--- What the exercise asks ---
The records below are to be repeated exactly, and their pictures left out.

-------- Extracted records

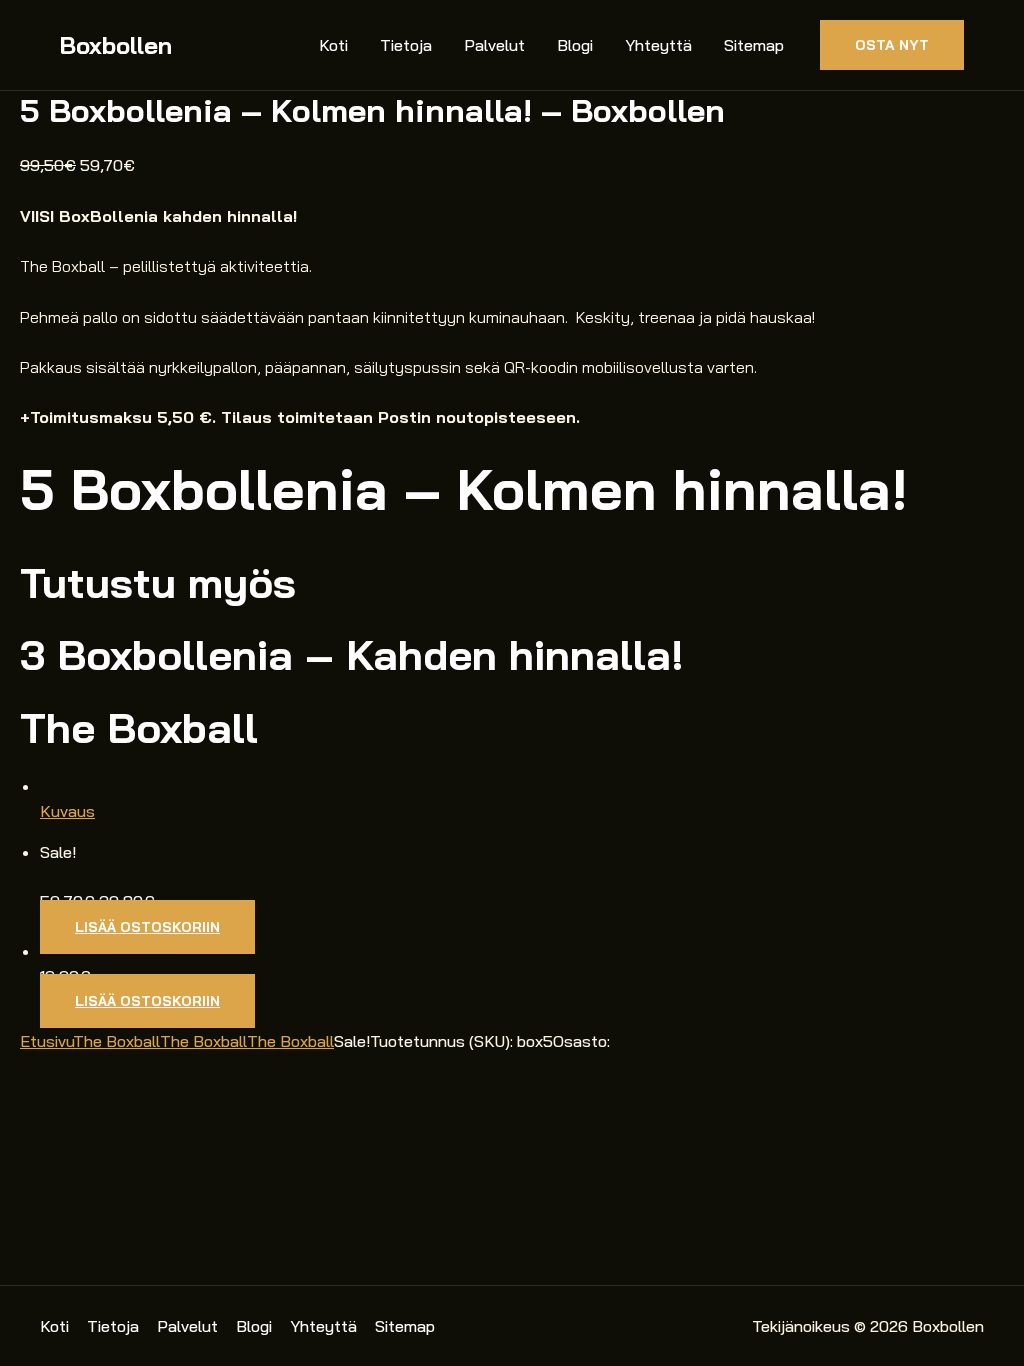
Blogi (575, 45)
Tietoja (406, 45)
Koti (333, 45)
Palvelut (494, 45)
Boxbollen (116, 45)
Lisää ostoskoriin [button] (147, 927)
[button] (892, 45)
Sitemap (754, 45)
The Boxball (116, 1041)
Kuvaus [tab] (67, 811)
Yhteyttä (658, 45)
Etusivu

----------------

--- Exercise response ---
Blogi (575, 45)
Tietoja (406, 45)
Koti (333, 45)
Palvelut (494, 45)
Boxbollen (116, 45)
Lisää ostoskoriin [button] (147, 927)
[button] (892, 45)
Sitemap (754, 45)
The Boxball (116, 1041)
Kuvaus [tab] (67, 811)
Yhteyttä (658, 45)
Etusivu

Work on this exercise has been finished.